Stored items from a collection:
________________________________________
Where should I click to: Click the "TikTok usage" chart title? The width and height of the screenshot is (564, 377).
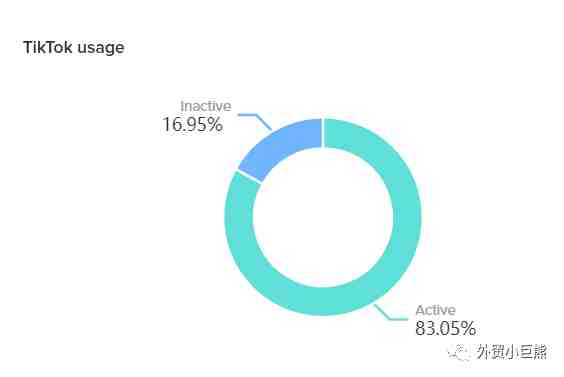[74, 47]
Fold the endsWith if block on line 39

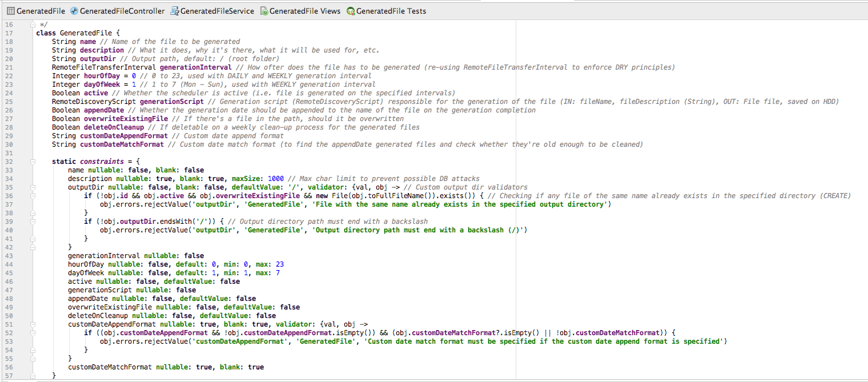pos(33,222)
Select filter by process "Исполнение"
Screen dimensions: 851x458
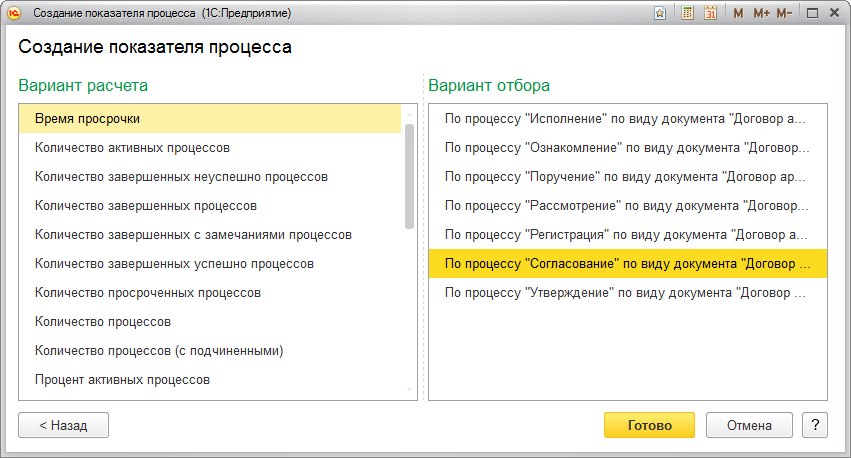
________________________________________
▶ WHAT IS NEEDED
Print all entries exactly, without images.

▶ ANSWER TO THE PROBLEM
Where should I click to: Click the "TikTok usage" chart title? The width and height of the screenshot is (564, 377).
[74, 47]
Fold the endsWith if block on line 39

pos(33,222)
Select filter by process "Исполнение"
Screen dimensions: 851x458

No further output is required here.